_PROBLEM_: Keep the pictures out. Restate the entries below word for word.
[[ INFORMATION open ]]
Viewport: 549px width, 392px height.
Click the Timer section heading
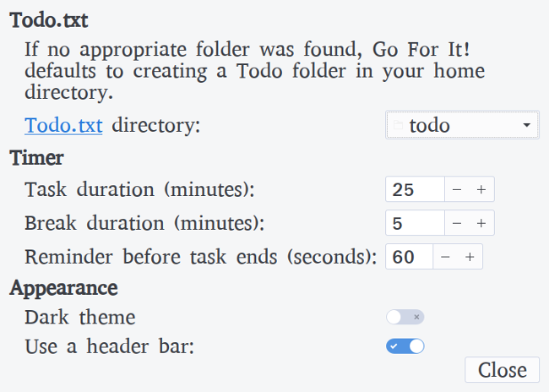tap(37, 157)
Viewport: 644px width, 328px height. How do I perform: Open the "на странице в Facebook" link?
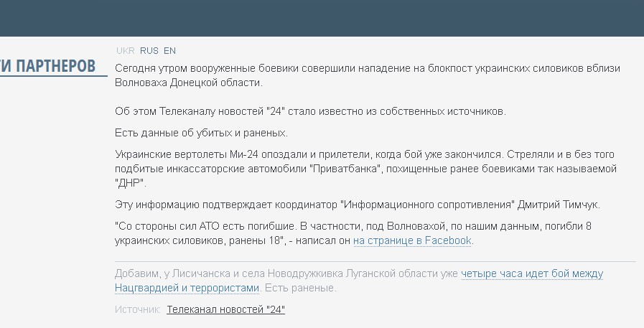pos(412,240)
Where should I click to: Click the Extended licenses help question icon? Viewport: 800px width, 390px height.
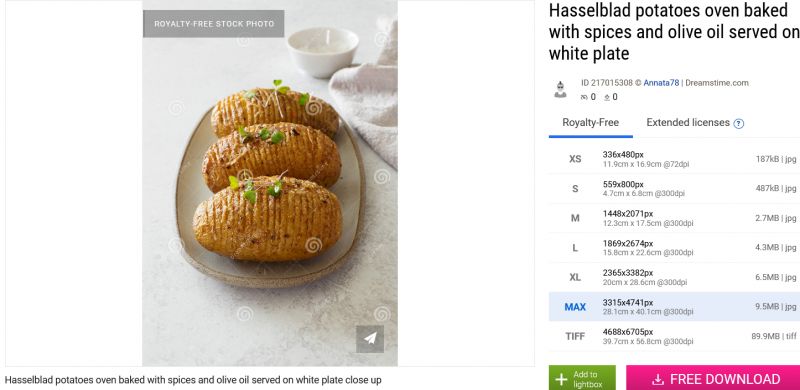[738, 124]
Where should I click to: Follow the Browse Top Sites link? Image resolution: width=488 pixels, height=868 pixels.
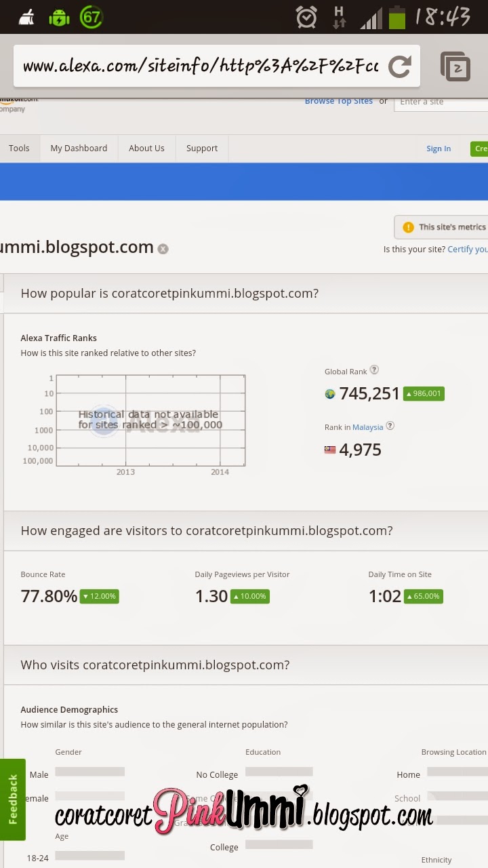(338, 101)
[[ INFORMATION closed ]]
_RESPONSE TO THE EXERCISE_:
Viewport: 549px width, 392px height.
Click the Timer section heading
tap(37, 157)
Viewport: 644px width, 328px height. How do I perform: Open the "на странице в Facebook" link?
pos(412,240)
Where should I click to: Click the Extended licenses help question icon? Viewport: 800px width, 390px height.
[738, 124]
Where should I click to: Follow the Browse Top Sites link? Image resolution: width=488 pixels, height=868 pixels.
(338, 101)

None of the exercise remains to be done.